- **DOCUMENT SEGMENT**
+---+

Patent Document 1: Japanese Patent Laid-Open No. 2004-333543.


The voice interactive system disclosed in the foregoing Patent Document 1 is configured in such a manner as to decide the skill level of the voice interaction on the basis of the utterance timing, frequency of use and utterance speed, and to carry out the voice recognition considering the skill level. However, the skill level is applied only to the output alteration of the system side voice (guidance voice), and does not have a direct effect on the recognition result. Accordingly, there is a problem of bringing about misidentification depending on the utterance timing of the user.


The present invention is implemented to solve the foregoing problem. Therefore it is an object of the present invention to provide a voice recognizing apparatus mounted on a vehicle capable of providing a user with appropriate information about the voice recognition result in accordance with the user utterance timing.


DISCLOSURE OF THE INVENTION

To solve the foregoing problem, a voice recognizing apparatus in accordance with the present invention includes: a voice start instructing section for instructing to start voice recognition; a voice input section for receiving uttered voice and for converting it to a voice signal; a voice recognizing section for recognizing the voice on the basis of the voice signal delivered from the voice input section; an utterance start time detecting section for detecting duration from the time when the voice start instructing section instructs to start the voice recognition to the time when the voice input section delivers the voice signal; an utterance timing deciding section for deciding utterance timing indicating whether an utterance start is quick or slow by comparing the duration detected by the utterance start time detecting section with a prescribed threshold; an interaction control section for determining a content, which is to be shown when exhibiting a recognition result of the voice recognizing section, in accordance with the utterance timing decided by the utterance timing deciding section; a system response generating section for generating a system response on the basis of the content to be shown determined by the interaction control section; and an output section for outputting the system response generated by the system response generating section.


According to the voice recognizing apparatus in accordance with the present invention, since it is configured in such a manner as to output the system response with the content corresponding to the utterance timing, it can provide a user with an appropriate telop and response guidance. As a result, the user can carry out a pleasant and appropriate manipulation, and reduce a feeling of displeasure when misidentification is made.

+---+

- **RECORDS**
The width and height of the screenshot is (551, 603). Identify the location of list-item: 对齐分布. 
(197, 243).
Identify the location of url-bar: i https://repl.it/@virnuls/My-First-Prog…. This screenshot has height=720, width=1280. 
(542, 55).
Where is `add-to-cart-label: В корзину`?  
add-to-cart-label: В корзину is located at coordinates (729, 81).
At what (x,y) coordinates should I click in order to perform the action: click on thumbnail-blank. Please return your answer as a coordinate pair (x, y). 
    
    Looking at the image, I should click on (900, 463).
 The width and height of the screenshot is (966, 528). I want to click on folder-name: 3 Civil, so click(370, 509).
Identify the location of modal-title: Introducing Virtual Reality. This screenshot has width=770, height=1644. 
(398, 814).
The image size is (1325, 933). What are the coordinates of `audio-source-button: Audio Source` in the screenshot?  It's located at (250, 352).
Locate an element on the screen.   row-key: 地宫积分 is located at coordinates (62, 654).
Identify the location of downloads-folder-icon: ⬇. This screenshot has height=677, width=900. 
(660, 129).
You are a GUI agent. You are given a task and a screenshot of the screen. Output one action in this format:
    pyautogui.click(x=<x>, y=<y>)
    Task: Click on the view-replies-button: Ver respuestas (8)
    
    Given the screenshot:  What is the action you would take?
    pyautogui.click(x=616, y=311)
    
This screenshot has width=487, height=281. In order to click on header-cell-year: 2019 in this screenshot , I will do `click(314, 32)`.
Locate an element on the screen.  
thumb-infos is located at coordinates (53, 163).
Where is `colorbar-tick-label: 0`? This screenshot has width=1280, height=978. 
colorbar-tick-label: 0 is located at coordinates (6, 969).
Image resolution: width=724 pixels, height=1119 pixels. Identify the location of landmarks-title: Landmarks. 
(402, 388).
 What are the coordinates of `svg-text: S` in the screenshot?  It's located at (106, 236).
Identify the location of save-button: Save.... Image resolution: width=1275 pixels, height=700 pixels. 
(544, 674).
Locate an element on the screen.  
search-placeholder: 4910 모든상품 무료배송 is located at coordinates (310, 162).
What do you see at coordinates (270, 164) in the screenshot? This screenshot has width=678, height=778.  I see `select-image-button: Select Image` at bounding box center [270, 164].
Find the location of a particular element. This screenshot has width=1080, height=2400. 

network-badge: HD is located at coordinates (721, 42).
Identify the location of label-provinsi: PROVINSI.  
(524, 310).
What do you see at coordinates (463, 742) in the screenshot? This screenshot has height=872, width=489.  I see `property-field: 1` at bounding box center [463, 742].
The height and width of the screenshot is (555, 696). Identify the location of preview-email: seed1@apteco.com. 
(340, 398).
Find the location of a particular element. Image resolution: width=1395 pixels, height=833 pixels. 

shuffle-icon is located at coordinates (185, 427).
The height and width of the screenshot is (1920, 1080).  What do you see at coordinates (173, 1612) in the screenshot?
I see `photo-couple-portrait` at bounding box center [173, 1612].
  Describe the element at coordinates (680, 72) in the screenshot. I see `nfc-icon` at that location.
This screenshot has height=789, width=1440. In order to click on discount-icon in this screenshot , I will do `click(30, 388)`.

+---+

- **INSTRUCTIONS TO FOLLOW**
Carry on the patent description of the vehicle voice recognizing apparatus, starting right after its last sentence.

- **WRITTEN REPLY**
BRIEF DESCRIPTION OF THE DRAWINGS


FIG. 1 is a block diagram showing a configuration of a voice recognizing apparatus of an embodiment 1 in accordance with the present invention;



FIG. 2 is a sequence diagram showing the operation of the voice recognizing apparatus of the embodiment 1 in accordance with the present invention;



FIG. 3 is a block diagram showing a configuration of a voice recognizing apparatus of an embodiment 2 in accordance with the present invention;



FIG. 4 is a sequence diagram showing the operation of the voice recognizing apparatus of the embodiment 2 in accordance with the present invention;



FIG. 5 is a block diagram showing a configuration of a voice recognizing apparatus of an embodiment 3 in accordance with the present invention;



FIG. 6 is a sequence diagram showing the operation of the voice recognizing apparatus of the embodiment 3 in accordance with the present invention;



FIG. 7 is a block diagram showing a configuration of a voice recognizing apparatus of an embodiment 4 in accordance with the present invention;



FIG. 8 is a sequence diagram showing the operation of the voice recognizing apparatus of the embodiment 4 in accordance with the present invention;



FIG. 9 is a block diagram showing a configuration of a voice recognizing apparatus of an embodiment 5 in accordance with the present invention;



FIG. 10 is a sequence diagram showing the operation of the voice recognizing apparatus of the embodiment 5 in accordance with the present invention;



FIG. 11 is a block diagram showing a configuration of a voice recognizing apparatus of an embodiment 6 in accordance with the present invention;



FIG. 12 is a sequence diagram showing the operation of the voice recognizing apparatus of the embodiment 6 in accordance with the present invention;



FIG. 13 is a block diagram showing a configuration of a voice recognizing apparatus of an embodiment 7 in accordance with the present invention;



FIG. 14 is a sequence diagram showing the operation of the voice recognizing apparatus of the embodiment 7 in accordance with the present invention;



FIG. 15 is a block diagram showing a configuration of a voice recognizing apparatus of an embodiment 8 in accordance with the present invention; and



FIG. 16 is a sequence diagram showing the operation of the voice recognizing apparatus of the embodiment 8 in accordance with the present invention.





BEST MODE FOR CARRYING OUT THE INVENTION

The best mode for carrying out the invention will now be described with reference to the accompanying drawings to explain the present invention in more detail.


Embodiment 1


FIG. 1 is a block diagram showing a configuration of a voice recognizing apparatus of an embodiment 1 in accordance with the present invention. The voice recognizing apparatus includes a voice input section 1, a voice recognizing section 2, a voice start instructing section 3, an utterance start time detecting section 4, an utterance timing deciding section 5, an interaction control section 6, a system response generating section 7, a voice output section 8 and a telop output section 9.


The voice input section 1, which consists of a microphone, for example, receives the voice the user utters, converts it to an electric signal, and delivers it to the voice recognizing section 2 and utterance start time detecting section 4 as a voice signal.


The voice recognizing section 2 recognizes the voice the user utters by processing the voice signal delivered from the voice input section 1. More specifically, the voice recognizing section 2 recognizes the voice by successively carrying out: voice section detection for detecting the user utterance from the voice signal delivered from the voice input section 1; sound analysis for converting the voice signal obtained by the voice section detection to a parameter representation; probability operation for selecting and identifying the maximum likelihood phonemic candidates on the basis of the minimum unit of the voice obtained by the sound analysis; and comparison for deciding the recognition result by comparing the phonemes obtained by the probability operation with a dictionary that stores words and the like.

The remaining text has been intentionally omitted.